What time is it Eccles?
Harwood has been reading Left Out, a work whose veracity is disputed, and not just by those on the left. But as it chimed with the talking point he wanted to deploy, that was not a problem. “Just Keir Starmer gently nodding at the idea people who voted Leave in the north are racist … As someone who voted leave in the north, this baseless sneering smearing makes me sick to the stomach”. Faux identity politics, much?

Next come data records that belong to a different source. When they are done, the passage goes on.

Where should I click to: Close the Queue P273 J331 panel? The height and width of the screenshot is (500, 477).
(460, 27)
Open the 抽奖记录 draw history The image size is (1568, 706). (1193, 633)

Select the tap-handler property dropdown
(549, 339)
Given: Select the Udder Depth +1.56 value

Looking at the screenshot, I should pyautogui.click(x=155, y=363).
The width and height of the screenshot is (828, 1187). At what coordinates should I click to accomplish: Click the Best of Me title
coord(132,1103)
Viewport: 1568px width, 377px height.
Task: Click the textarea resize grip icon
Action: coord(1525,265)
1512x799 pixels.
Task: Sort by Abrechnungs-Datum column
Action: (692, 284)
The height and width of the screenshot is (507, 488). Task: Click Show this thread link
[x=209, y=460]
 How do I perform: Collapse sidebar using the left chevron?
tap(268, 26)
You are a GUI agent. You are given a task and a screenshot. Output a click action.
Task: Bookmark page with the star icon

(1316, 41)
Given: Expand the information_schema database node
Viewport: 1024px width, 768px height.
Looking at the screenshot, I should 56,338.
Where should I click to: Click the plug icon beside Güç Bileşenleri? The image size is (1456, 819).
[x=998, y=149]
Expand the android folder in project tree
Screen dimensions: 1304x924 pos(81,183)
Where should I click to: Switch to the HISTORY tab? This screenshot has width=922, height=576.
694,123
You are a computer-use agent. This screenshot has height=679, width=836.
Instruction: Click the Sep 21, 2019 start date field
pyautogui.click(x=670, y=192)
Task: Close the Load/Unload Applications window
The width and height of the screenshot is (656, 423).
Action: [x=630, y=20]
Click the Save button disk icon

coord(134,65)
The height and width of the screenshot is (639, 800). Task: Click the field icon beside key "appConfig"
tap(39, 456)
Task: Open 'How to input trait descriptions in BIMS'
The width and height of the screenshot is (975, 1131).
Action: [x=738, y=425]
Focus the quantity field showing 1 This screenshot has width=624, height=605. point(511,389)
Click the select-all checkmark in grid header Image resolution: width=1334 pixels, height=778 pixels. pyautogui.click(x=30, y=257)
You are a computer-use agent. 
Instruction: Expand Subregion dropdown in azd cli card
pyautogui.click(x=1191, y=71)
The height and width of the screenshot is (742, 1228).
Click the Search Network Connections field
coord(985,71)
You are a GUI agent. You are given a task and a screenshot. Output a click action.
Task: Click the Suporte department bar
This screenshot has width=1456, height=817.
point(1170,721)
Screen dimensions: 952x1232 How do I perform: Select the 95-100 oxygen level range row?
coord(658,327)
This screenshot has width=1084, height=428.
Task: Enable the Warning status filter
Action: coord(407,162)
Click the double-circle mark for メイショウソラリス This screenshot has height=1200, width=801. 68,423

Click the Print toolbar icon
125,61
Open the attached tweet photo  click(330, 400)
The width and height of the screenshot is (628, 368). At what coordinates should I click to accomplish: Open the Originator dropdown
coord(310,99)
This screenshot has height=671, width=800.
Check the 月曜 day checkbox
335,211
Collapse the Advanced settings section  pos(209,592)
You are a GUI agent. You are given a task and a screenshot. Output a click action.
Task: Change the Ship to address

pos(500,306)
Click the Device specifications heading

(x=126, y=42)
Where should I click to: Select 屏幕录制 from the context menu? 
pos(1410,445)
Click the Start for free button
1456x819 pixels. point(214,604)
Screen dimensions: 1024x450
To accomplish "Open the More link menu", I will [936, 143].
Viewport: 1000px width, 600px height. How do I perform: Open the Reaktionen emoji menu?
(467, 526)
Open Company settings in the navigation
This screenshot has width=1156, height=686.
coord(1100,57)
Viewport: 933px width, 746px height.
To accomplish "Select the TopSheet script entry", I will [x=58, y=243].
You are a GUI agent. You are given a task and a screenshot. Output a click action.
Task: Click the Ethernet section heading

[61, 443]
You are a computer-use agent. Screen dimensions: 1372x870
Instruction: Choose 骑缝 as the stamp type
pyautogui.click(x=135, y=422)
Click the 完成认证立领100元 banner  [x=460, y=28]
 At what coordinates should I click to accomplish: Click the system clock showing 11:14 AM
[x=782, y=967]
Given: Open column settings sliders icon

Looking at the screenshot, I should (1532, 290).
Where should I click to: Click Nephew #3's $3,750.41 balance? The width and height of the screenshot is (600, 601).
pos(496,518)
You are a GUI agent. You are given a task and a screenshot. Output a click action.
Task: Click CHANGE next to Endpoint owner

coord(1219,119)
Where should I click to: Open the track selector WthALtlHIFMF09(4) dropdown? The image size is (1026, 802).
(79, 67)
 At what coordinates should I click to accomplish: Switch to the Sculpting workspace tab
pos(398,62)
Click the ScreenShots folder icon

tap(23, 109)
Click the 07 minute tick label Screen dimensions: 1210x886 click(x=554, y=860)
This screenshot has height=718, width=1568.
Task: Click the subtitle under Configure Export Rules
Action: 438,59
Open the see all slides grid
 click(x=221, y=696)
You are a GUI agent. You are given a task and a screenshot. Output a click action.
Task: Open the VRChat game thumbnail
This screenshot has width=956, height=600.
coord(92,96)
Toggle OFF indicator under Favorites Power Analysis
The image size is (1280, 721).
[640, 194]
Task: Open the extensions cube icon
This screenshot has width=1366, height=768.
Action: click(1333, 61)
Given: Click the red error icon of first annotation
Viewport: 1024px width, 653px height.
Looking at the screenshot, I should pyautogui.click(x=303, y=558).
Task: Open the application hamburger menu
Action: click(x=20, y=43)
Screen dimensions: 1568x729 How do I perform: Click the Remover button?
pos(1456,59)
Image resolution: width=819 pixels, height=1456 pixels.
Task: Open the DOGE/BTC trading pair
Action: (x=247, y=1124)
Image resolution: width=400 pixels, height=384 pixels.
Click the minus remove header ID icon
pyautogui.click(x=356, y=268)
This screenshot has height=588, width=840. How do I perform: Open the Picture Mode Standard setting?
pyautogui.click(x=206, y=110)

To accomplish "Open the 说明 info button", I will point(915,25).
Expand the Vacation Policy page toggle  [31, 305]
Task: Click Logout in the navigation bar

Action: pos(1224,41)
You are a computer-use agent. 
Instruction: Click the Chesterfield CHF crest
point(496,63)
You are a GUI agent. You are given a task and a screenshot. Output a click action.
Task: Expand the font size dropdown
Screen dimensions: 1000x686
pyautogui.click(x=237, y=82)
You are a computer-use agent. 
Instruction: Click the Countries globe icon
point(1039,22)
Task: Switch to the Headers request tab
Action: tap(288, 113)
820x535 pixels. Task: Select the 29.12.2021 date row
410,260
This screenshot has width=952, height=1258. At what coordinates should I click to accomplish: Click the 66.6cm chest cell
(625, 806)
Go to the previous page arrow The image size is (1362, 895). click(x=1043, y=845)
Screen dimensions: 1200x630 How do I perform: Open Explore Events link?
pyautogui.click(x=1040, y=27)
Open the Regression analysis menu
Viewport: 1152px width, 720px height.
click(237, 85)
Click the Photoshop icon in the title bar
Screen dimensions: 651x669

The pushback was not long in arriving. "Tom you are literally the least working class person whoever lived … But you’re not a Northerner. You know diddly squat about the lives of ordinary folks in the North. In fact, you know diddly squat about anything, if we’re being honest … Am having a quiet smile to myself at Tom from Cambridge who went to Durham University, where he registered to vote, attempting to try identity politics”.
Once again, he overreached himself. And once again, he failed to learn from the experience. So back he came to pontificate on Combover Crybaby Donald Trump wanting to nominate a Supreme Court justice before the Presidential Election. Jessica Simor QC was not impressed. “Do you know the date of the constitution? Watch the [Ruth Bader Ginsburg] documentary on Netflix then we can talk”. Tom wasn’t having any of that.
“Think my degree merits a little more than a Netflix doc … Yes my degree is in politics, a lot of it about the US. My dissertation was a critique of how un-conservative the Trump movement was … Weird of you to reply to a tweet of mine professing an all seeing eye on US politics and constitutional affairs off the back of watching one documentary. Maybe try doing a degree in it and working there for four months. Helped my understanding is all”.
Harwood clearly did not know, as he inflated his soufflé way beyond the point of viability, whom he was lecturing on constitutional law. Ms Simor did not need to expend much intellectual energy to do the deflating. “I’m a constitutional lawyer Tom”. BOOM! OUCH!! Benjamin Janaway, who you can tell as he’s a doctor, declared “This wins twitter today”.
But even then, Harwood attempted a comeback. “In the US? Wild. Thought you tweeted for a living!” Jordan Toulson was almost impressed: “kudos for even being able to reply after that mic drop, but I think you should learn when to give up a fight”. Jane Heybroek, on the other hand, was not. “Sit down, child”. Alan Stedman, meanwhile, got the popcorn in.
“This is Twitter Nirvana. Tom Harwood, leading light of Tufton Street, often put up on TV as [a] right wing commentator shows complete and total ignorance and is beautifully owned by a lawyer. Tom doesn't know what QC means”. Let that sink in, TV bookers.
And Martin Poler compared and contrasted between Harwood and Ms Simor: “One of these people has carved out a career from reading, studying and understanding the law. The other is employed by a donkey porn enthusiast and is called Tom”. Double OUCH!